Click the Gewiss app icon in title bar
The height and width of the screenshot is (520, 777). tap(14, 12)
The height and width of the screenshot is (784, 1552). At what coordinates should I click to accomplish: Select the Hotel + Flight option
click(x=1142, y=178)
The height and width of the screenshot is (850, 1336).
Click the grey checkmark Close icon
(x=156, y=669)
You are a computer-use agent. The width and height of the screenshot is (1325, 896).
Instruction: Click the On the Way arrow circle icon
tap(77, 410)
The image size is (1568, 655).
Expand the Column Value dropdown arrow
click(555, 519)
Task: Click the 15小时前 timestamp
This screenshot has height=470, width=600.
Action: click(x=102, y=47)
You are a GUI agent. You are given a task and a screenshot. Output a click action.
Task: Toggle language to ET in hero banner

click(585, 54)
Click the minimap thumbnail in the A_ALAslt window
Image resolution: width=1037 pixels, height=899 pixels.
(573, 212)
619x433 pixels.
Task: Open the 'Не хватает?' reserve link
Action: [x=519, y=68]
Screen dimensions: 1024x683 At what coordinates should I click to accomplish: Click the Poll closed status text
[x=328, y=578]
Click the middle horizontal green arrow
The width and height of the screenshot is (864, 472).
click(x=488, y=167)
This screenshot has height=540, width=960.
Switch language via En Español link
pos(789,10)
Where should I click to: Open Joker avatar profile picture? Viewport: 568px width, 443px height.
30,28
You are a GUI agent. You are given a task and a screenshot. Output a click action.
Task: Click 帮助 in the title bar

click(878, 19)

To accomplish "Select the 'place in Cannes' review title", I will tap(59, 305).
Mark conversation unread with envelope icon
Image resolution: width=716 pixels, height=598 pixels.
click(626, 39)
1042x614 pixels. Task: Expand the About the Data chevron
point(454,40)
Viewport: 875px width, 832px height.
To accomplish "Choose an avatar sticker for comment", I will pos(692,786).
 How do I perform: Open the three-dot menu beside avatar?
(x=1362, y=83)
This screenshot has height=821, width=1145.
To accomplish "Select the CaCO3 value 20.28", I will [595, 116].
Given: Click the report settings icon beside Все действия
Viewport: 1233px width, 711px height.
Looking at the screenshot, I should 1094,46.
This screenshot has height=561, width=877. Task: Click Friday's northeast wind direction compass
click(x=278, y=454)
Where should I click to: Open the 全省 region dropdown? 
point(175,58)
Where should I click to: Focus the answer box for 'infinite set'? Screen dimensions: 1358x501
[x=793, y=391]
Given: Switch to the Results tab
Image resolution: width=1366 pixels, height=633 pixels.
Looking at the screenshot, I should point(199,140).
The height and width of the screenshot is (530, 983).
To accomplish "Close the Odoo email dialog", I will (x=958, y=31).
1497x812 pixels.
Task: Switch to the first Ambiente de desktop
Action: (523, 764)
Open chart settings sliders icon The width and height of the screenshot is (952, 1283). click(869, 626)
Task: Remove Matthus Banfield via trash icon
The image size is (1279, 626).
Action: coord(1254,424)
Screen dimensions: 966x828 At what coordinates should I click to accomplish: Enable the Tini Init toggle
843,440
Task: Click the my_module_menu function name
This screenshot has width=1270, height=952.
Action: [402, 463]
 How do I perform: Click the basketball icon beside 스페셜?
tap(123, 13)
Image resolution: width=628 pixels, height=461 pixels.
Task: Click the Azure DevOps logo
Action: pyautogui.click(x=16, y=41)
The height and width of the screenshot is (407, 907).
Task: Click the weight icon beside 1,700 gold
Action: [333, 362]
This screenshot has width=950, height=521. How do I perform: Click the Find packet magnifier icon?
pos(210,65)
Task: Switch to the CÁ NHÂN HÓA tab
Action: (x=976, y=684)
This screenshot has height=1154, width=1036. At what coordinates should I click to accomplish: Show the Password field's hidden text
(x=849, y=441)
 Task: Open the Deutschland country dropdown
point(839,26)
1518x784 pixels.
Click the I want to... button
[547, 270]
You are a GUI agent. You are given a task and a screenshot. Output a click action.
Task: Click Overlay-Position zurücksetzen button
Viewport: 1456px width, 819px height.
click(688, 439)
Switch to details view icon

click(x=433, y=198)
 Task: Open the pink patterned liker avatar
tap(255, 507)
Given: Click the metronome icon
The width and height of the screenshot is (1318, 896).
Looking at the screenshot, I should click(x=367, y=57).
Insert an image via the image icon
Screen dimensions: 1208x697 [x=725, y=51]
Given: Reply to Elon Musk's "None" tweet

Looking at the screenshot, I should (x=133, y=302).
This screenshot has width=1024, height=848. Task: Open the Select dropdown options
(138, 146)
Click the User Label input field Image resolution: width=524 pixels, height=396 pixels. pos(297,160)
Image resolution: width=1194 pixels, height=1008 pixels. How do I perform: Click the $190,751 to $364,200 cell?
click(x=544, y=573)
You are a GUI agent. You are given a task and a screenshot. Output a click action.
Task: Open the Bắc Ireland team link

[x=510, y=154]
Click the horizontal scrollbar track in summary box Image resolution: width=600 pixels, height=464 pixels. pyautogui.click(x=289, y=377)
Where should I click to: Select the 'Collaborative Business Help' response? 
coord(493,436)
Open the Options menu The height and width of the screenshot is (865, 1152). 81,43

· · ·

WHAT YOU HAVE TO DO -> Rewrite every line of the items above as a numbered list, leaving out the blank lines.

IN RESPONSE ->
1. Click the Gewiss app icon in title bar
2. The height and width of the screenshot is (520, 777). tap(14, 12)
3. The height and width of the screenshot is (784, 1552). At what coordinates should I click to accomplish: Select the Hotel + Flight option
4. click(x=1142, y=178)
5. The height and width of the screenshot is (850, 1336).
6. Click the grey checkmark Close icon
7. (x=156, y=669)
8. You are a computer-use agent. The width and height of the screenshot is (1325, 896).
9. Instruction: Click the On the Way arrow circle icon
10. tap(77, 410)
11. The image size is (1568, 655).
12. Expand the Column Value dropdown arrow
13. click(555, 519)
14. Task: Click the 15小时前 timestamp
15. This screenshot has height=470, width=600.
16. Action: click(x=102, y=47)
17. You are a GUI agent. You are given a task and a screenshot. Output a click action.
18. Task: Toggle language to ET in hero banner
19. click(585, 54)
20. Click the minimap thumbnail in the A_ALAslt window
21. Image resolution: width=1037 pixels, height=899 pixels.
22. (573, 212)
23. 619x433 pixels.
24. Task: Open the 'Не хватает?' reserve link
25. Action: [x=519, y=68]
26. Screen dimensions: 1024x683 At what coordinates should I click to accomplish: Click the Poll closed status text
27. [x=328, y=578]
28. Click the middle horizontal green arrow
29. The width and height of the screenshot is (864, 472).
30. click(x=488, y=167)
31. This screenshot has height=540, width=960.
32. Switch language via En Español link
33. pos(789,10)
34. Where should I click to: Open Joker avatar profile picture? Viewport: 568px width, 443px height.
35. 30,28
36. You are a GUI agent. You are given a task and a screenshot. Output a click action.
37. Task: Click 帮助 in the title bar
38. click(878, 19)
39. To accomplish "Select the 'place in Cannes' review title", I will tap(59, 305).
40. Mark conversation unread with envelope icon
41. Image resolution: width=716 pixels, height=598 pixels.
42. click(626, 39)
43. 1042x614 pixels. Task: Expand the About the Data chevron
44. point(454,40)
45. Viewport: 875px width, 832px height.
46. To accomplish "Choose an avatar sticker for comment", I will pos(692,786).
47.  How do I perform: Open the three-dot menu beside avatar?
48. (x=1362, y=83)
49. This screenshot has height=821, width=1145.
50. To accomplish "Select the CaCO3 value 20.28", I will [595, 116].
51. Given: Click the report settings icon beside Все действия
52. Viewport: 1233px width, 711px height.
53. Looking at the screenshot, I should 1094,46.
54. This screenshot has height=561, width=877. Task: Click Friday's northeast wind direction compass
55. click(x=278, y=454)
56. Where should I click to: Open the 全省 region dropdown? 
57. point(175,58)
58. Where should I click to: Focus the answer box for 'infinite set'? Screen dimensions: 1358x501
59. [x=793, y=391]
60. Given: Switch to the Results tab
61. Image resolution: width=1366 pixels, height=633 pixels.
62. Looking at the screenshot, I should point(199,140).
63. The height and width of the screenshot is (530, 983).
64. To accomplish "Close the Odoo email dialog", I will (x=958, y=31).
65. 1497x812 pixels.
66. Task: Switch to the first Ambiente de desktop
67. Action: (523, 764)
68. Open chart settings sliders icon The width and height of the screenshot is (952, 1283). click(869, 626)
69. Task: Remove Matthus Banfield via trash icon
70. The image size is (1279, 626).
71. Action: coord(1254,424)
72. Screen dimensions: 966x828 At what coordinates should I click to accomplish: Enable the Tini Init toggle
73. 843,440
74. Task: Click the my_module_menu function name
75. This screenshot has width=1270, height=952.
76. Action: [402, 463]
77.  How do I perform: Click the basketball icon beside 스페셜?
78. tap(123, 13)
79. Image resolution: width=628 pixels, height=461 pixels.
80. Task: Click the Azure DevOps logo
81. Action: pyautogui.click(x=16, y=41)
82. The height and width of the screenshot is (407, 907).
83. Task: Click the weight icon beside 1,700 gold
84. Action: [333, 362]
85. This screenshot has width=950, height=521. How do I perform: Click the Find packet magnifier icon?
86. pos(210,65)
87. Task: Switch to the CÁ NHÂN HÓA tab
88. Action: (x=976, y=684)
89. This screenshot has height=1154, width=1036. At what coordinates should I click to accomplish: Show the Password field's hidden text
90. (x=849, y=441)
91.  Task: Open the Deutschland country dropdown
92. point(839,26)
93. 1518x784 pixels.
94. Click the I want to... button
95. [547, 270]
96. You are a GUI agent. You are given a task and a screenshot. Output a click action.
97. Task: Click Overlay-Position zurücksetzen button
98. Viewport: 1456px width, 819px height.
99. click(688, 439)
100. Switch to details view icon
101. click(x=433, y=198)
102.  Task: Open the pink patterned liker avatar
103. tap(255, 507)
104. Given: Click the metronome icon
105. The width and height of the screenshot is (1318, 896).
106. Looking at the screenshot, I should click(x=367, y=57).
107. Insert an image via the image icon
108. Screen dimensions: 1208x697 [x=725, y=51]
109. Given: Reply to Elon Musk's "None" tweet
110. Looking at the screenshot, I should (x=133, y=302).
111. This screenshot has width=1024, height=848. Task: Open the Select dropdown options
112. (138, 146)
113. Click the User Label input field Image resolution: width=524 pixels, height=396 pixels. pos(297,160)
114. Image resolution: width=1194 pixels, height=1008 pixels. How do I perform: Click the $190,751 to $364,200 cell?
115. click(x=544, y=573)
116. You are a GUI agent. You are given a task and a screenshot. Output a click action.
117. Task: Open the Bắc Ireland team link
118. [x=510, y=154]
119. Click the horizontal scrollbar track in summary box Image resolution: width=600 pixels, height=464 pixels. pyautogui.click(x=289, y=377)
120. Where should I click to: Select the 'Collaborative Business Help' response? 
121. coord(493,436)
122. Open the Options menu The height and width of the screenshot is (865, 1152). 81,43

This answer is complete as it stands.